Action item: A complete transcription of the material, exact in every line, is what is wanted.

Start of Supplied records

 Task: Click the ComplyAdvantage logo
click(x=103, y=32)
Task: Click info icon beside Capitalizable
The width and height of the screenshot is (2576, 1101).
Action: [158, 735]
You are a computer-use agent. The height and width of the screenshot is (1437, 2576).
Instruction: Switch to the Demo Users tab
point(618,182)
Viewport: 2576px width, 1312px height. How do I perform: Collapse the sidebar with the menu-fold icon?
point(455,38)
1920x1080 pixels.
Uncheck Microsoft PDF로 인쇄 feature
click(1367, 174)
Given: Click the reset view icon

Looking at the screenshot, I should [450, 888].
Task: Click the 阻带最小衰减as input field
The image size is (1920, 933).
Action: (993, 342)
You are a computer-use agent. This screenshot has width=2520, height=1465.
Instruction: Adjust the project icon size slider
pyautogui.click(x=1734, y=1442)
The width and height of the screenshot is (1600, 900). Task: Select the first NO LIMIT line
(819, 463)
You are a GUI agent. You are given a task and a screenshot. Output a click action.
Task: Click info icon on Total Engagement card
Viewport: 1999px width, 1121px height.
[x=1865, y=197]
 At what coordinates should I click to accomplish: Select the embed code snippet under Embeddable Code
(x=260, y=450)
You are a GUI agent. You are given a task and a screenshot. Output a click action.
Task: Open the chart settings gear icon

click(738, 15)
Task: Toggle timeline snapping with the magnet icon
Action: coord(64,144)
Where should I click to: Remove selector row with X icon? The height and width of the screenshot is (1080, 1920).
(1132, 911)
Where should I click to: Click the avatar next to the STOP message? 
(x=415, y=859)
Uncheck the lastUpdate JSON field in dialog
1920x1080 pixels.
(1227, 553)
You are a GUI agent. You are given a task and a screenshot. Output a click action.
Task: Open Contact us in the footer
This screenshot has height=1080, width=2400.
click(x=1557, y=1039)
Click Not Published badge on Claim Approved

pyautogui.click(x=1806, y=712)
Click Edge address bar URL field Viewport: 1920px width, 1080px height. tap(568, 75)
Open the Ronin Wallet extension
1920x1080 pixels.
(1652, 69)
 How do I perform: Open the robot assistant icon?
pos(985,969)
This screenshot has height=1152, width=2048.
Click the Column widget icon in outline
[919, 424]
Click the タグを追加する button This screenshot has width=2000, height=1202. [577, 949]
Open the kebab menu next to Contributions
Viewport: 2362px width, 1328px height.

End of Supplied records

Exercise response:
 Task: Click the ComplyAdvantage logo
click(x=103, y=32)
Task: Click info icon beside Capitalizable
The width and height of the screenshot is (2576, 1101).
Action: [158, 735]
You are a computer-use agent. The height and width of the screenshot is (1437, 2576).
Instruction: Switch to the Demo Users tab
point(618,182)
Viewport: 2576px width, 1312px height. How do I perform: Collapse the sidebar with the menu-fold icon?
point(455,38)
1920x1080 pixels.
Uncheck Microsoft PDF로 인쇄 feature
click(1367, 174)
Given: Click the reset view icon

Looking at the screenshot, I should [450, 888].
Task: Click the 阻带最小衰减as input field
The image size is (1920, 933).
Action: (993, 342)
You are a computer-use agent. This screenshot has width=2520, height=1465.
Instruction: Adjust the project icon size slider
pyautogui.click(x=1734, y=1442)
The width and height of the screenshot is (1600, 900). Task: Select the first NO LIMIT line
(819, 463)
You are a GUI agent. You are given a task and a screenshot. Output a click action.
Task: Click info icon on Total Engagement card
Viewport: 1999px width, 1121px height.
[x=1865, y=197]
 At what coordinates should I click to accomplish: Select the embed code snippet under Embeddable Code
(x=260, y=450)
You are a GUI agent. You are given a task and a screenshot. Output a click action.
Task: Open the chart settings gear icon

click(738, 15)
Task: Toggle timeline snapping with the magnet icon
Action: coord(64,144)
Where should I click to: Remove selector row with X icon? The height and width of the screenshot is (1080, 1920).
(1132, 911)
Where should I click to: Click the avatar next to the STOP message? 
(x=415, y=859)
Uncheck the lastUpdate JSON field in dialog
1920x1080 pixels.
(1227, 553)
You are a GUI agent. You are given a task and a screenshot. Output a click action.
Task: Open Contact us in the footer
This screenshot has height=1080, width=2400.
click(x=1557, y=1039)
Click Not Published badge on Claim Approved

pyautogui.click(x=1806, y=712)
Click Edge address bar URL field Viewport: 1920px width, 1080px height. tap(568, 75)
Open the Ronin Wallet extension
1920x1080 pixels.
(1652, 69)
 How do I perform: Open the robot assistant icon?
pos(985,969)
This screenshot has height=1152, width=2048.
Click the Column widget icon in outline
[919, 424]
Click the タグを追加する button This screenshot has width=2000, height=1202. [577, 949]
Open the kebab menu next to Contributions
Viewport: 2362px width, 1328px height.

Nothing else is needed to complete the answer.